Kurzübersicht: "Was ist Osteopathie"

Die Osteopathie ist trotz der Komplexität des menschlichen Körpers mit seinen Muskeln, Gelenken, inneren Organen, Nerven, Faszien, Hirnhäuten und vielem mehr eine Therapie, die auf einigen wenigen Grundprinzipien beruht:

 

  • Leben ist Bewegung, Bewegung ist Leben
  • Die Struktur regiert die Funktion und die Funktion formt die Struktur
  • Der Körper funktioniert als Einheit
  • Das Gesetz der Arterien ("Leben muss ernährt werden")
  • Selbstheilungskräfte ("Gesundheit ist kein Ziel, das wir erreichen, sondern eine Art Gleichgewicht, das unser Körper halten will")

 

Als Untersuchungs- und Behandlungsinstrument dienen in der Regel einzig die Hände des Osteopathen, um in Kontakt mit seinen Patienten zu treten.
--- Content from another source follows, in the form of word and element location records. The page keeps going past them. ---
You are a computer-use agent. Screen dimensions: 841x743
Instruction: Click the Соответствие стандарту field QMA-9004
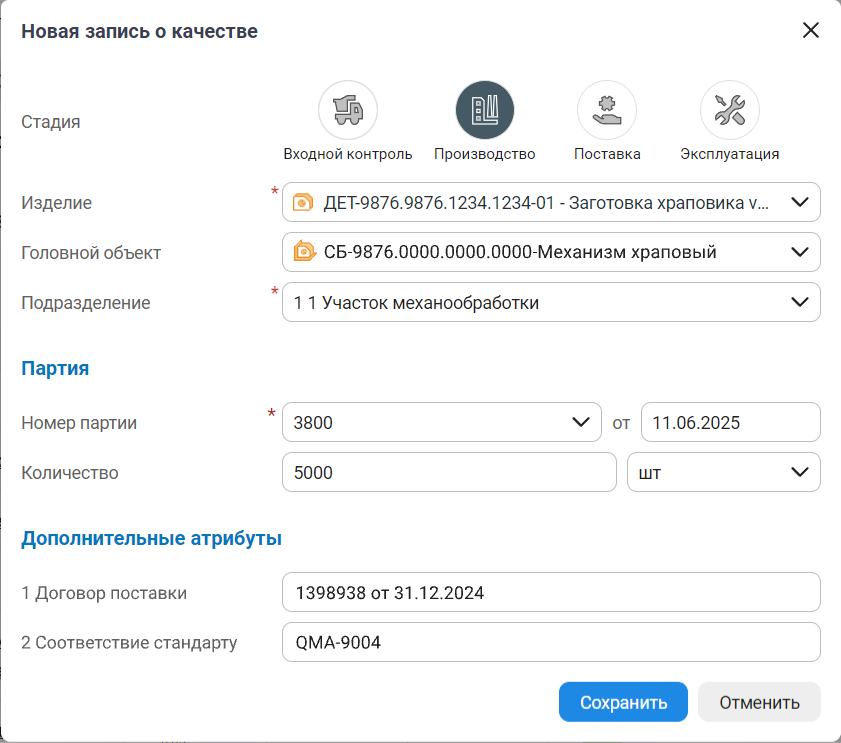point(551,642)
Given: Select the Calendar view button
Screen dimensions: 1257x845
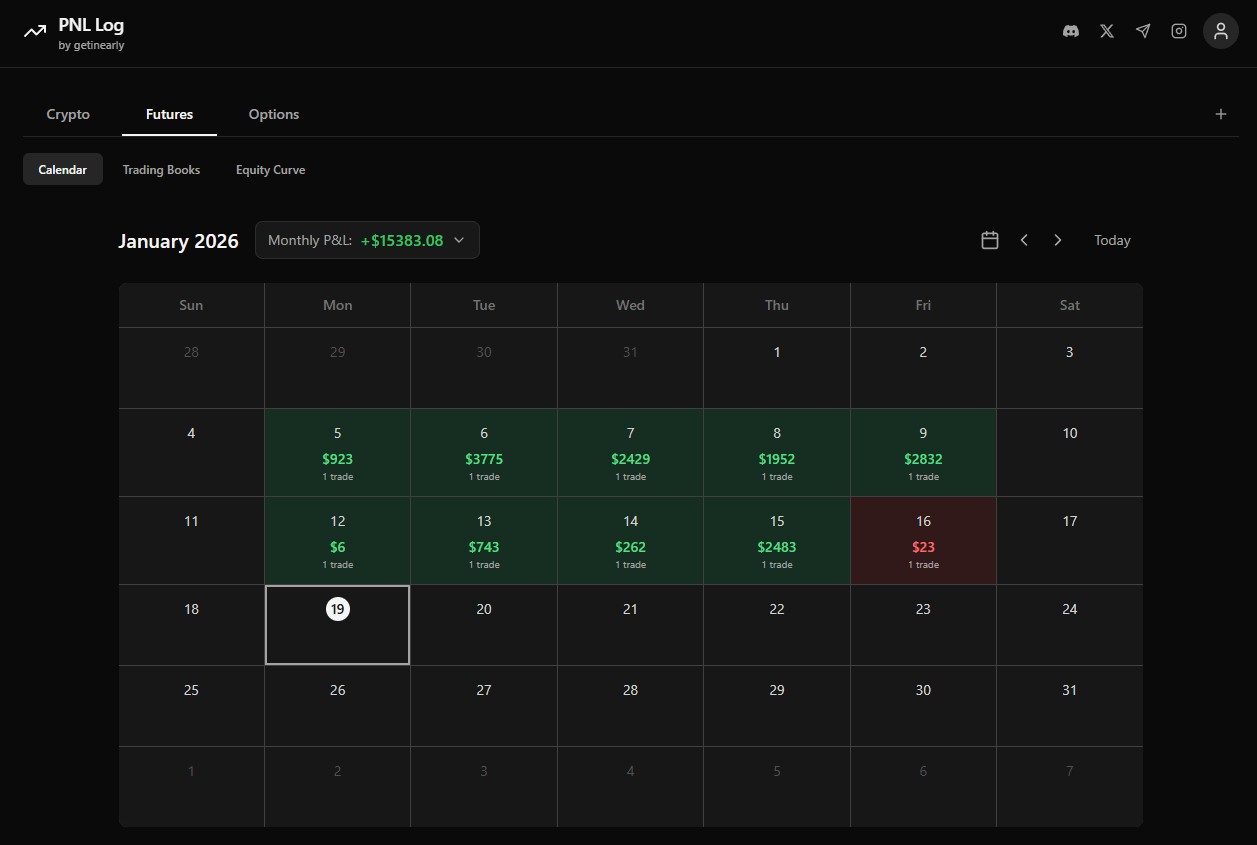Looking at the screenshot, I should click(x=63, y=170).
Das in der Medizin sogenannte „palpieren“ bedeutet „tasten & fühlen“ und ist für eine Osteopathen von existenzieller Bedeutung, da mit Hilfe der Hände nicht nur befundet und behandelt; sondern auch eine Kommunikation und ein Kontakt mit dem Patienten aufgebaut wird.

 

Erst dieser Kontakt und die daraus entstehende Kommunikation zwischen dem Patienten und mir ermöglicht es, im Einklang mit dem Patienten eine ausgeglichene Bewegung wieder herzustellen.

 

Ein Osteopath behandelt nicht ein Symptom oder eine Krankheit. Der Osteopath löst die Funktionsstörungen und Blockaden, die eine Krankheit herbeiführen, begünstigen oder aufrechterhalten können. So verhilft er dem Körper, Gesundheit wiederzuerlangen. 

 

Etwas anders und mit einer gehörigen Portion Ironie sagte es der französische Philosoph und Schriftstelle Voltaire (1694-1778):

 

"Das Geheimnis der Medizin besteht darin, den Patienten abzulenken, während

die Natur sich selber hilft"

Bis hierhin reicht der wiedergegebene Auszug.